From the Conductor: Personal Reflections on Carlisle Floyd and Susannah
As we celebrate the 100th birthday of Carlisle Floyd, we join the ranks of his innumerable admirers in recognizing his singular stature as the Dean of American Opera. With his death in 2021 at age 95, Floyd left not only a legacy, but also a standard by which modern American opera can justly be assessed. His compositional procedure emphasized the pre-eminence of textual prosody—the music of the text. There’s a reason why his characters seem comfortable in their operatic skin: their creator has vanquished from their stage-language any pretense or stylized contrivance that would interfere with their unalloyed naturalness.
Despite a lifetime of steady operatic output that included such operas as Wuthering Heights, Of Mice and Men, Cold Sassy Tree and others, it is notable that Susannah remains Floyd’s most well-known and beloved opera. Consider the fact that Floyd was only 28 when he composed Susannah (music and libretto). Mozart was 30 when he wrote Le nozze di Figaro, with four operatic masterpieces yet to come!
As I’ve approached this opportunity to conduct Susannah again, I’ve been reflecting on several personal connections to the composer and the opera that have resonated meaningfully with me over the years. I am a native South Carolinian, just like Carlisle Floyd. Both of us were born into a common culture in which sincere and fervent fundamental Protestantism was the religious ambiance of our everyday existence. As children and young men, our lives and worldviews were informed by examples both of genuine goodness and also debilitating hypocrisy and judgementalism that could often lead to destruction and squalor.
My late father was the first member of his family ever to finish high school. His roots were in the mountains and hills of Appalachia—southwest Virginia, to be specific. I spent every summer of my childhood in this wondrous environment. It was there that I first fell in love with authentic Appalachian folk music, my grandmother having so often sung me to sleep with “Barbara Allen” and other Scotch-Irish ballads that are the core source of the American folk-song canon. Now it’s important to understand that, while Susannah is sometimes called a “folk-opera,” Floyd himself preferred “folk-like” in describing the music. “The Trees on the Mountain,” the “Jaybird Song,” and all the opera’s other manifestations of folk-like music are entirely original with Floyd. I find this uncanny verisimilitude jaw-dropping in its effectiveness and infinitely endearing in its sentimental poignancy.
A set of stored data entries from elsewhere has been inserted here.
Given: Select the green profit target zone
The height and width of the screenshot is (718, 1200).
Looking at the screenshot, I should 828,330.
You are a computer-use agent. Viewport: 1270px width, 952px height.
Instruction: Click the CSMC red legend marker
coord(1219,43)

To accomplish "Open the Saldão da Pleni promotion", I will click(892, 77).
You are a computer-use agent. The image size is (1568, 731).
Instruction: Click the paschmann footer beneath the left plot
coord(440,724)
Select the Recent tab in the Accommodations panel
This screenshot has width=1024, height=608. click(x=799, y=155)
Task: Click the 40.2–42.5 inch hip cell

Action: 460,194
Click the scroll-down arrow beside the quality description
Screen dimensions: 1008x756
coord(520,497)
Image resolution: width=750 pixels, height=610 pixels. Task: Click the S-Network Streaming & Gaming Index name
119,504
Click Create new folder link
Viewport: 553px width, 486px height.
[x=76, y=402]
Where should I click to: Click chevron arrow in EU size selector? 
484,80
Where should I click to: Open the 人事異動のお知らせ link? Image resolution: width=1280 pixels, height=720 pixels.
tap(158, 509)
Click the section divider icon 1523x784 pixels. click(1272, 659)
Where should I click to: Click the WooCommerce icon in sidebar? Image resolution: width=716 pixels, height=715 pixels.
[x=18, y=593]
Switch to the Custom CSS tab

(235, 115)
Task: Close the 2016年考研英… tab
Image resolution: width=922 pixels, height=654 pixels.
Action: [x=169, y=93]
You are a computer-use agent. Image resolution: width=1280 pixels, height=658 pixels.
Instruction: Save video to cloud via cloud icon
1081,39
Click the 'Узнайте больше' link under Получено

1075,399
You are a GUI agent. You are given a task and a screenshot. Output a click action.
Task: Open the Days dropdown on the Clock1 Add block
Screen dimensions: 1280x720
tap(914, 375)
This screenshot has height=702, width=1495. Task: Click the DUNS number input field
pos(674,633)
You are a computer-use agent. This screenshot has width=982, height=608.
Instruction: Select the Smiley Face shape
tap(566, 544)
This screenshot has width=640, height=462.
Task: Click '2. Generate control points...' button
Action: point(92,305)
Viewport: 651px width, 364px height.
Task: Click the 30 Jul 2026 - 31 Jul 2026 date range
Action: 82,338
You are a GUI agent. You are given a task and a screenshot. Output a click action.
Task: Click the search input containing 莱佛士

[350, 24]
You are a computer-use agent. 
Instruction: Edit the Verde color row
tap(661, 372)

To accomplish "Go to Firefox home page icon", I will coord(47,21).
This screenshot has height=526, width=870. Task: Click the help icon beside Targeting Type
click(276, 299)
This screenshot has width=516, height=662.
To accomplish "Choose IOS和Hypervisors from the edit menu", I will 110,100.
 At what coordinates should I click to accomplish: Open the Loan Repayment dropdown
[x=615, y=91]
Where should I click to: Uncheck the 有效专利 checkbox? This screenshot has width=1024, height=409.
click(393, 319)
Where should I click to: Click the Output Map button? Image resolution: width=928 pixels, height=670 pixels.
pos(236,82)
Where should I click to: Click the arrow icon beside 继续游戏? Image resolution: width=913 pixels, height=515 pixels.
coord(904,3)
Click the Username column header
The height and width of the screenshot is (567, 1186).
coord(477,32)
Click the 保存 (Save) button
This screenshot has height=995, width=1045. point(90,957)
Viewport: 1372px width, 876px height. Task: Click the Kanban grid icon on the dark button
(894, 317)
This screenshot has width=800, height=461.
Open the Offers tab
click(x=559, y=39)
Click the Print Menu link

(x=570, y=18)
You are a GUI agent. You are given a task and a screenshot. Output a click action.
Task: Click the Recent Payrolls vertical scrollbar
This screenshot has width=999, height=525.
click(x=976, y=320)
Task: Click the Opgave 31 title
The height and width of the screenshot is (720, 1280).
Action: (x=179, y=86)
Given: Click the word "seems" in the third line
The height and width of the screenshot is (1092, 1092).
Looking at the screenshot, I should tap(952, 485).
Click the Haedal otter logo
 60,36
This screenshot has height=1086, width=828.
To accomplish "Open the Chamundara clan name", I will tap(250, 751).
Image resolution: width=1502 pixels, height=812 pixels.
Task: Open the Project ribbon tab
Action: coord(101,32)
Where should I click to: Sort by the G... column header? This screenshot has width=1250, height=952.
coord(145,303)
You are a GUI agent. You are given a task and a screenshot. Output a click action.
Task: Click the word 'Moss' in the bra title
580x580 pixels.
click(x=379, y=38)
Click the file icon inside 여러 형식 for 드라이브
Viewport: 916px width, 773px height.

There are so many other aspects of Susannah that strike personal chords with me. One of my family’s 19th-century ancestors was a circuit-riding evangelist who would go by horseback from one rural community to the next, conducting revivals and challenging each community to commit themselves to righteousness. I like to think that’s where the parallel with the opera’s Olin Blitch ends. But the hymnody that Floyd uses to color the church scenes in the opera’s New Hope Valley locale is strikingly accurate and authentic, both in music and text—all while being newly composed. It represents the style of hymn singing that I, myself, encountered and led in my first ever paid musical job as music director of New Hope Church in a rural north Georgia mountain community.
Finally, I’d like to mention an experience I had years ago when my wife (soprano Elizabeth Futral) and I were recording “Ain’t it a Pretty Night” in London with the Philharmonia Orchestra, as part of Chandos' "Opera in English" project. While Susannah has become familiar to American audiences over the years, for the members of the Philharmonia Orchestra it was a new encounter. They were overwhelmed and in awe of this great music—its sense of space, atmosphere and personal connection to Susannah herself. The concertmaster asked me, “this Carlisle Floyd, he must be your country’s greatest opera composer?” I answered, “Yes—perhaps he is.”